→ TASK BRIEF: Rewrite everything from the line containing "Enable the Database" down to the end of the records, swapping "checkbox" for "check box" and leaving all else unchanged.

Dataset excerpt:
··········
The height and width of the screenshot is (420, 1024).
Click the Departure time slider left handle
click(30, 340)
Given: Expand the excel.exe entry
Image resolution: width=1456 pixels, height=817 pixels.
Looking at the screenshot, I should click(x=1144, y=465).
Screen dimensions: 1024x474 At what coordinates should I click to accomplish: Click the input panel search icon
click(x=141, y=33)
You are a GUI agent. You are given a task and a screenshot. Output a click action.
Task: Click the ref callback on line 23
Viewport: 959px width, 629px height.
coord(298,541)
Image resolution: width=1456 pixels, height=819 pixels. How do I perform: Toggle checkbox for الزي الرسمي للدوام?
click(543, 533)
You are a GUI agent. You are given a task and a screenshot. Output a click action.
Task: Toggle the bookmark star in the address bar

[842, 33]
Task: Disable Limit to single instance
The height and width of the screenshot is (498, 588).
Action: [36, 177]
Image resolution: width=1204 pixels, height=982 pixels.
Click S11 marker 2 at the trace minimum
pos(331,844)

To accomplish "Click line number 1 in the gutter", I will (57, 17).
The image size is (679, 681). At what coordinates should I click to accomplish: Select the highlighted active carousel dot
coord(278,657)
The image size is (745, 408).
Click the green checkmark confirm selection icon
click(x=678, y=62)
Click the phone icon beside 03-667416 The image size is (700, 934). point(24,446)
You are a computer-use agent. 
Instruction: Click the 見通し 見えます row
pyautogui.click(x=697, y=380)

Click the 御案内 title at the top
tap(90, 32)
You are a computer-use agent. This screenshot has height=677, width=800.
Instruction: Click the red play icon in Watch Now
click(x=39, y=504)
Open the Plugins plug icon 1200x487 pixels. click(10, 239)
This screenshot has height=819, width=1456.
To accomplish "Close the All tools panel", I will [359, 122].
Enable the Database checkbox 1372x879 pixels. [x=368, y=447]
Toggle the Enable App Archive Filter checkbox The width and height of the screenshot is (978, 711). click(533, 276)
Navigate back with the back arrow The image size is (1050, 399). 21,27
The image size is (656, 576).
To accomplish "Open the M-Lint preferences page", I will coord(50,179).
··········
→ SOLVED EXERCISE:
Enable the Database check box 1372x879 pixels. [x=368, y=447]
Toggle the Enable App Archive Filter check box The width and height of the screenshot is (978, 711). click(533, 276)
Navigate back with the back arrow The image size is (1050, 399). 21,27
The image size is (656, 576).
To accomplish "Open the M-Lint preferences page", I will coord(50,179).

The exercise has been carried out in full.